- Source information:
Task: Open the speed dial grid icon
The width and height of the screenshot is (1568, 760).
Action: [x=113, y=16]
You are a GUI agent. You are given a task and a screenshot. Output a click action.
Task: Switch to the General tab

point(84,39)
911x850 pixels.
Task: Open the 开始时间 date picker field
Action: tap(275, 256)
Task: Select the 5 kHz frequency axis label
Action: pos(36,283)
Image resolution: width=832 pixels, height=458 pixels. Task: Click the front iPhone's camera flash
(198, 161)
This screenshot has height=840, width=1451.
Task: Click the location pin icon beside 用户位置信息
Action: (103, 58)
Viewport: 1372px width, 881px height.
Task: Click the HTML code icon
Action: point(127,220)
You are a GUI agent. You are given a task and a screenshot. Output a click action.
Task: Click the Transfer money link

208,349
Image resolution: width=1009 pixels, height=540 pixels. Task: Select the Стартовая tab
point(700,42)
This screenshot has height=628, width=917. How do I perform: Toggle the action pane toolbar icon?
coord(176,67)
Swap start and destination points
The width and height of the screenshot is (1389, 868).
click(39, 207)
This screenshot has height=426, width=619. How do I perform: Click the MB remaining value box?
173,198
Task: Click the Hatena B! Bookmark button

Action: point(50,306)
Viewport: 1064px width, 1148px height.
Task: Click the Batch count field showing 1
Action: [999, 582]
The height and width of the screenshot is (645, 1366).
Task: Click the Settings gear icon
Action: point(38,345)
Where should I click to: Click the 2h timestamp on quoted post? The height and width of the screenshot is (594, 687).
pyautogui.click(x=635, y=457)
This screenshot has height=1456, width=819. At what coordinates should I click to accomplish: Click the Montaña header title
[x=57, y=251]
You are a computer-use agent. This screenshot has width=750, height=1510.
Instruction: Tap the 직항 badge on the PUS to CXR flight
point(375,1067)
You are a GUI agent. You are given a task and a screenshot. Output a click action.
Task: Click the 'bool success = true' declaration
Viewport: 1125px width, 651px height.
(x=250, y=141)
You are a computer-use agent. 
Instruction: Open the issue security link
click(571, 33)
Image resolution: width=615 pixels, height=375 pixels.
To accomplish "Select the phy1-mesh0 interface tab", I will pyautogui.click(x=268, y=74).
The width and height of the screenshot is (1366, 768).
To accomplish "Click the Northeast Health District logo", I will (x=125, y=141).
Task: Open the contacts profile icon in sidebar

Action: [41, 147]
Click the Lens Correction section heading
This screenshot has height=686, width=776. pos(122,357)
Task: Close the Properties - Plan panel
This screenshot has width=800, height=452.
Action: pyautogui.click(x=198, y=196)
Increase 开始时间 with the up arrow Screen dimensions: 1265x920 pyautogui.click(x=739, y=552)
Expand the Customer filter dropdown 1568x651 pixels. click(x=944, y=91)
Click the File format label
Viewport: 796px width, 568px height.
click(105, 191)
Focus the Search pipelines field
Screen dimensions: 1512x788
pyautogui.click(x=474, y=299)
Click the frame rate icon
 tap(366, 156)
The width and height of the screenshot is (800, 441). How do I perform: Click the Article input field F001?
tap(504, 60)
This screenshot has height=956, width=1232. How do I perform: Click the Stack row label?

- What you will do:
Each line above needs to be output again, exactly as shown.

- The answer:
Task: Open the speed dial grid icon
The width and height of the screenshot is (1568, 760).
Action: [x=113, y=16]
You are a GUI agent. You are given a task and a screenshot. Output a click action.
Task: Switch to the General tab

point(84,39)
911x850 pixels.
Task: Open the 开始时间 date picker field
Action: tap(275, 256)
Task: Select the 5 kHz frequency axis label
Action: pos(36,283)
Image resolution: width=832 pixels, height=458 pixels. Task: Click the front iPhone's camera flash
(198, 161)
This screenshot has height=840, width=1451.
Task: Click the location pin icon beside 用户位置信息
Action: (103, 58)
Viewport: 1372px width, 881px height.
Task: Click the HTML code icon
Action: point(127,220)
You are a GUI agent. You are given a task and a screenshot. Output a click action.
Task: Click the Transfer money link

208,349
Image resolution: width=1009 pixels, height=540 pixels. Task: Select the Стартовая tab
point(700,42)
This screenshot has height=628, width=917. How do I perform: Toggle the action pane toolbar icon?
coord(176,67)
Swap start and destination points
The width and height of the screenshot is (1389, 868).
click(39, 207)
This screenshot has height=426, width=619. How do I perform: Click the MB remaining value box?
173,198
Task: Click the Hatena B! Bookmark button

Action: point(50,306)
Viewport: 1064px width, 1148px height.
Task: Click the Batch count field showing 1
Action: [999, 582]
The height and width of the screenshot is (645, 1366).
Task: Click the Settings gear icon
Action: point(38,345)
Where should I click to: Click the 2h timestamp on quoted post? The height and width of the screenshot is (594, 687).
pyautogui.click(x=635, y=457)
This screenshot has height=1456, width=819. At what coordinates should I click to accomplish: Click the Montaña header title
[x=57, y=251]
You are a computer-use agent. This screenshot has width=750, height=1510.
Instruction: Tap the 직항 badge on the PUS to CXR flight
point(375,1067)
You are a GUI agent. You are given a task and a screenshot. Output a click action.
Task: Click the 'bool success = true' declaration
Viewport: 1125px width, 651px height.
(x=250, y=141)
You are a computer-use agent. 
Instruction: Open the issue security link
click(571, 33)
Image resolution: width=615 pixels, height=375 pixels.
To accomplish "Select the phy1-mesh0 interface tab", I will pyautogui.click(x=268, y=74).
The width and height of the screenshot is (1366, 768).
To accomplish "Click the Northeast Health District logo", I will (x=125, y=141).
Task: Open the contacts profile icon in sidebar

Action: [41, 147]
Click the Lens Correction section heading
This screenshot has height=686, width=776. pos(122,357)
Task: Close the Properties - Plan panel
This screenshot has width=800, height=452.
Action: pyautogui.click(x=198, y=196)
Increase 开始时间 with the up arrow Screen dimensions: 1265x920 pyautogui.click(x=739, y=552)
Expand the Customer filter dropdown 1568x651 pixels. click(x=944, y=91)
Click the File format label
Viewport: 796px width, 568px height.
click(105, 191)
Focus the Search pipelines field
Screen dimensions: 1512x788
pyautogui.click(x=474, y=299)
Click the frame rate icon
 tap(366, 156)
The width and height of the screenshot is (800, 441). How do I perform: Click the Article input field F001?
tap(504, 60)
This screenshot has height=956, width=1232. How do I perform: Click the Stack row label?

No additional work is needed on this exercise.